### Job
In the blog post about the biscuit test on children, what are the children promised if they don't eat the biscuit until the researcher returns?

### Passage shown

Saturday, 10 November 2012

What? I love biscuits...at least I'm honest about it.

"the present findings suggest that an effective attentional control system, as reflected in preschoolers’ ability to direct attention away from tempting aspects of the rewards in a delay-of-gratification task, may share a common mechanism with, or serve as a precursor for, long-term ability to inhibit attentional and behavioral responses, as reflected years later in performance on the go/no-go task. Moreover, because inefficient performance in the go/no-go task has been well documented as being associated with immature development of fronto-striatal and related circuitry, the findings suggest that temptation focus in the delay-of-gratification task at age 4 may already be a marker of the subsequent development of individual differences in this system in adolescence and adulthood." 

(Wikipedia) (maybe not the professional researcher's tool of choice but it sure is easy)

There is a much repeated psychological test performed on children; faced with a favourite snack of their choice they are told "now you're not to eat the biscuit until I return, then you can have two!" 

Woohoo!!

Some kids wait. Some kids eat the snack.
What would you have done? What would you want your children to do?

Personally I'd have finished the biscuit before the researcher had finished saying the word "now". According to the study this means that I was always likely to become a "less competent" teenager...check. And as an adult, have fewer friends...check. Meh.

I'm more than happy with this, if I was going to choose whether I was a waiter or a taker I'd have picked to be a taker because at least it's honest. As an adult the one thing I'm really no good at is lying. This gets me into trouble sometimes but I keep my integrity.

If you put a snack in front of a kid and tell them not to eat it you aren't you basically checking if they can lie to themselves? They DO want to eat it, it's not a bad thing to eat a snack, some people might argue it's bad to disobey an authority figure but where would we be if we all thought that? At church probably, with our slaves tied up outside. Nice.

### Data segment

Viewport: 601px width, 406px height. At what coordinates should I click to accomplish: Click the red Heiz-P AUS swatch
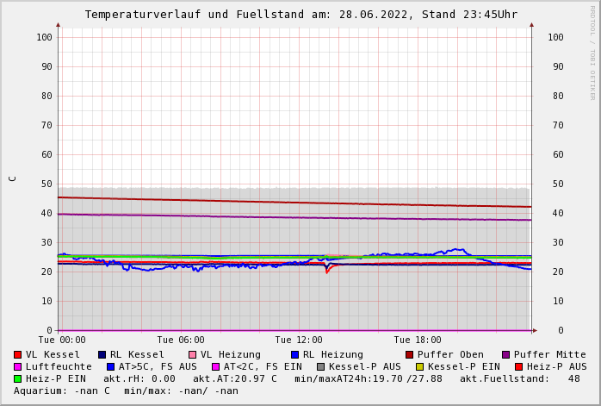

### Task answer
They are promised two biscuits.